╭─ Exercise passage

Rebecca Kleefisch enters Wisconsin governor's race
BUTLER, Wis. - Rebecca Kleefisch officially launched her campaign for governor of Wisconsin Thursday, Sept. 9. The Republican accuses Democratic Governor Tony Evers of weak leadership while Wisconsin Democrats are saying she's extreme.
Kleefisch, then lieutenant governor of Wisconsin, and her running mate, Governor Scott Walker, lost their re-election bids in 2018. Now, the Republican is hoping to be on the top of the ticket to face Evers and become the state’s first female governor.
"I told you we're about to fire Tony Evers. I today announce I am running for Governor of the great state of Wisconsin," she told supporters at the place her father worked as a salesman, Western States Envelope Company in Butler.
Kleefisch used to work as a Milwaukee TV anchor, then stay-at-home mom and then lieutenant governor who survived recall and cancer.
"I told you I had colon cancer," said Kleefisch. "They literally cut out half my guts. Even with half my guts, I still have twice as much guts as Tony Evers to fight for the great state of Wisconsin."
She's now challenging Evers for governor, criticizing him for his handling of the Kenosha riots, unemployment backlogs, a workforce shortage and the coronavirus pandemic lockdown.
"He may shut down our schools," said Kleefisch. "He may shut down our economy. He may shut down our churches, but today, we begin to shut down Tony Evers."
She promoted a conservative vision for Wisconsin, opposing government health care mandates, critical race theory and defunding the police.
"We must back the blue," said Kleefisch.

╰─
╭─ Supplied data

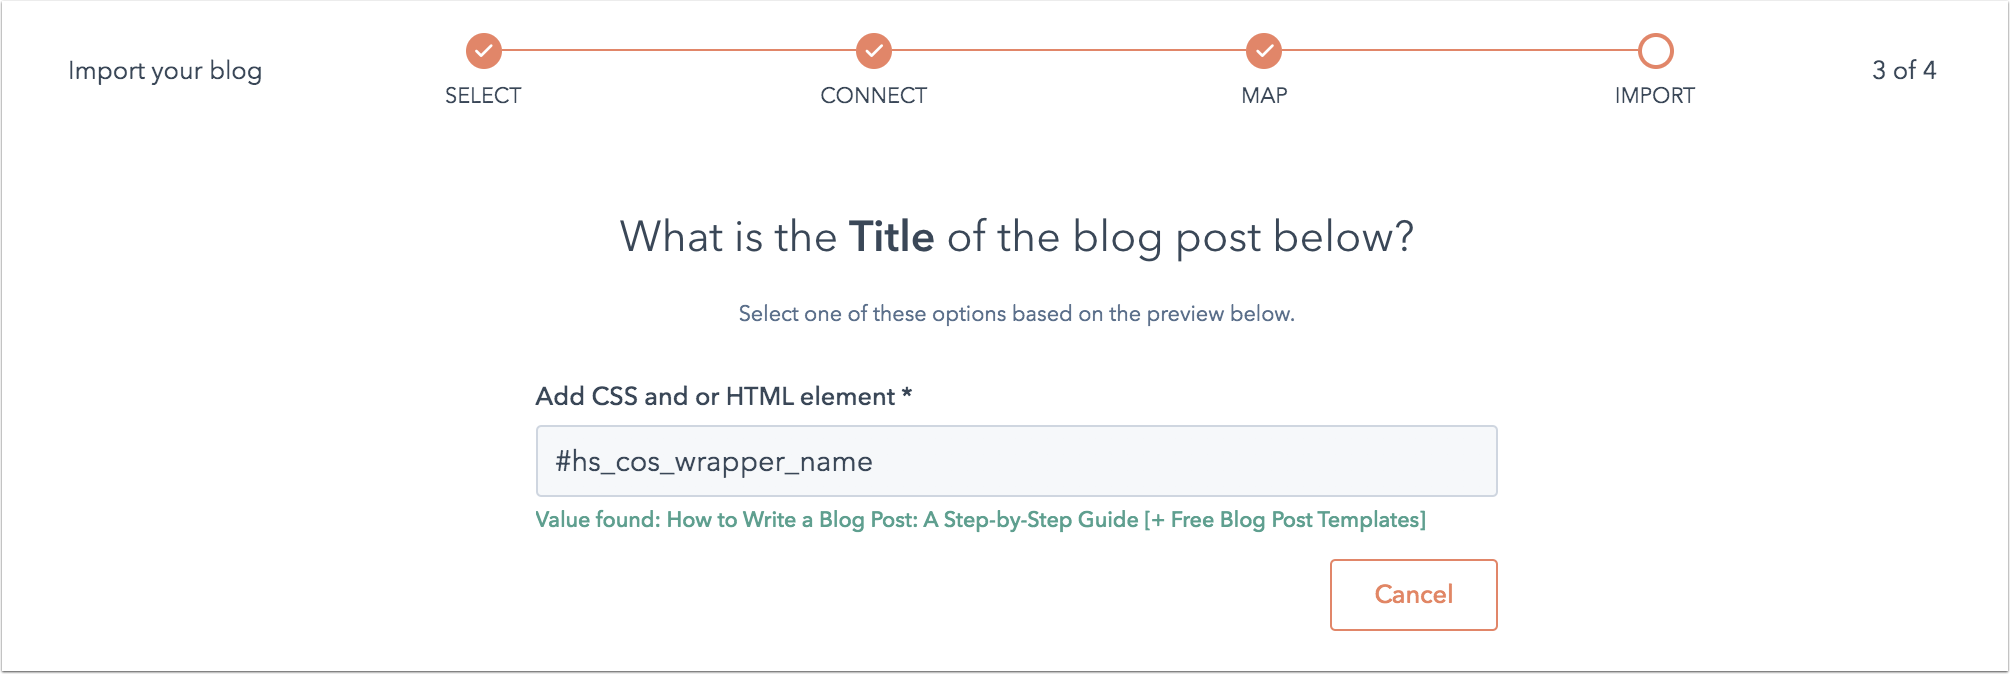Click the '3 of 4' step counter
The image size is (2010, 674).
pyautogui.click(x=1904, y=70)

╰─

◆ Aim of the task ◆
Quote the article about Rebecca Kleefisch entering the Wisconsin governor's race in full, word for word. The data has no connection to the article about Rebecca Kleefisch entering the Wisconsin governor's race.

◆ Problem solution ◆
Rebecca Kleefisch enters Wisconsin governor's race
BUTLER, Wis. - Rebecca Kleefisch officially launched her campaign for governor of Wisconsin Thursday, Sept. 9. The Republican accuses Democratic Governor Tony Evers of weak leadership while Wisconsin Democrats are saying she's extreme.
Kleefisch, then lieutenant governor of Wisconsin, and her running mate, Governor Scott Walker, lost their re-election bids in 2018. Now, the Republican is hoping to be on the top of the ticket to face Evers and become the state’s first female governor.
"I told you we're about to fire Tony Evers. I today announce I am running for Governor of the great state of Wisconsin," she told supporters at the place her father worked as a salesman, Western States Envelope Company in Butler.
Kleefisch used to work as a Milwaukee TV anchor, then stay-at-home mom and then lieutenant governor who survived recall and cancer.
"I told you I had colon cancer," said Kleefisch. "They literally cut out half my guts. Even with half my guts, I still have twice as much guts as Tony Evers to fight for the great state of Wisconsin."
She's now challenging Evers for governor, criticizing him for his handling of the Kenosha riots, unemployment backlogs, a workforce shortage and the coronavirus pandemic lockdown.
"He may shut down our schools," said Kleefisch. "He may shut down our economy. He may shut down our churches, but today, we begin to shut down Tony Evers."
She promoted a conservative vision for Wisconsin, opposing government health care mandates, critical race theory and defunding the police.
"We must back the blue," said Kleefisch.